第91話
「チッ」
アスタゴの軍司令部、総本部にて舌打ちが一つ。
それはプラチナブロンドの髪色のやや、痩せ型にも見える軍服を着た男の口元から放たれた。
「やはりか……」
予想はできていた。
街の中に大量の戦車と歩兵。十全な装備を整えた者たちだ。更にタイタンを二機。
それ以前の戦いから、距離を詰められれば終わる。予想して、出来る限り距離を詰められないようにしていた。

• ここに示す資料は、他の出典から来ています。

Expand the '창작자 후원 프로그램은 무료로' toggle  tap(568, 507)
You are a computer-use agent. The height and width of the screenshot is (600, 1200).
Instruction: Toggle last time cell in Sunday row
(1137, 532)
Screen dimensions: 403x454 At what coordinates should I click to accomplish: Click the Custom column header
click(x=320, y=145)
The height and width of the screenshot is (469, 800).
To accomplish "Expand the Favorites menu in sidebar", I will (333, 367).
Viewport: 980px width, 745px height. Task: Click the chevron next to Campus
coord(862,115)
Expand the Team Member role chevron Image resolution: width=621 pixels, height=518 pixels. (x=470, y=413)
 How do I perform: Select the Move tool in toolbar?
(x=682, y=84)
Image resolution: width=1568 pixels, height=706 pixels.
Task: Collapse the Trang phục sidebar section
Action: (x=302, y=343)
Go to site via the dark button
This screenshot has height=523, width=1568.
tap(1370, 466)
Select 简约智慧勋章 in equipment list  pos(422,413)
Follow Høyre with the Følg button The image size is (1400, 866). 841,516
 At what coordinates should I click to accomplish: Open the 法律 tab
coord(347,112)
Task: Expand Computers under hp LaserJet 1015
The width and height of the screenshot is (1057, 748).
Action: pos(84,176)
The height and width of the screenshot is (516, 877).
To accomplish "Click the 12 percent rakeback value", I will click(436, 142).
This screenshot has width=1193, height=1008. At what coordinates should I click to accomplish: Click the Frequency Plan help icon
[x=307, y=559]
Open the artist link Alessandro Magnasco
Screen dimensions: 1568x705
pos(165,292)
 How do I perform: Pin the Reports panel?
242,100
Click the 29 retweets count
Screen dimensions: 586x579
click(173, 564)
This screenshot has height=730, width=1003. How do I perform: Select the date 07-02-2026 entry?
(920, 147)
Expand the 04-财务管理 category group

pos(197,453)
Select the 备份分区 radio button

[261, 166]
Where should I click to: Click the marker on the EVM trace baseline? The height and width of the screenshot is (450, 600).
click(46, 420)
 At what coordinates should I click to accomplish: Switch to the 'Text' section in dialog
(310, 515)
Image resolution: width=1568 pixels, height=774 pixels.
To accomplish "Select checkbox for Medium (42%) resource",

とは言え、予想通り。いや、予想以上の速度で落とされてしまった。
「…………」
強すぎる。
まさに、最強を思い浮かべるほどに。彼の脳裏に過るのはミカエルの姿。
「──大丈夫か?」
年老いた男性の声が聞こえて、男、アダムは振り返った。
「誰ですか! ……えっ、あ、アイザック整備士?!」
憧れた男がいた。
悪魔と呼ばれ、恐れられた老人がいた。
「よう」
「な、何故、此処に?」
「整備を終えてな」
確かに汚れた作業着姿の彼は今、整備を終えてきたというのが見てわかる。
「で、出すのか?」
「はい……」
「儂が口を出すのもおかしいが、お前さんはその命の重さを背負えるのか?」
『悪魔』と恐れられた英雄の問いにアダムは閉口した。
憧れの人からの質問に緊張を覚えた。それも確かにあった。だが、何かを答えることはできたはずだ。
「……背負うことは、できません」
やがて、口を開いたかと思うとアダムは拳を握りしめ、震える声で答えていた。
英雄の問いかけは凡人には重く感じてしまう。嘘はつきたくなかった。
背負うことなど出来るわけがない。
「ですが、今はそれが、こうすることが私にできる最適解です。戦争の勝利こそが彼らへのせめてもの
アダムの答えにアイザックは溜息を吐いた。
「……そうか」
「はい」
これ以上の問答はない。
アダムも再び、戦場に意識を向ける。
打たねばならない。これは盤上の話ではない。敵は待たない。熟考は付け入る隙を与える。ならば、同じ手でも打ち続ける。
戦場は常に変化する。
「我々の目的はあくまでも時間稼ぎだ!」
最強の戦力の為の時間稼ぎ。
少しでも敵を足止め出来れば良い。消耗させることができたら良い。
その為の作戦だ。
「シャドウの進行ルートを確認し、戦力を投入する! タイタン二機の起動を要請する」
リーゼは真っ直ぐに彼らのいる場所へと向かってきている。迷いなく。
ならば、進行ルートを複数考えるまでもない。その為のルートは既に理解している。
アダムの指示が通る。
アイザックは間を取って、アダムに一声かける。
「儂も儂にできる事をするつもりだ。既に整備は終えているがな」
「ありがとうございます」
「礼を言われるのもおかしな話だな。儂は儂の仕事をしただけだ。寧ろ、儂が謝るべきだろう。変な質問をして悪かったな」
アイザックは後頭部を右手で掻いてから、アダムに向けて敬礼をして部屋を後にした。
彼の去り行く背中に、アダムもまた敬礼を返した。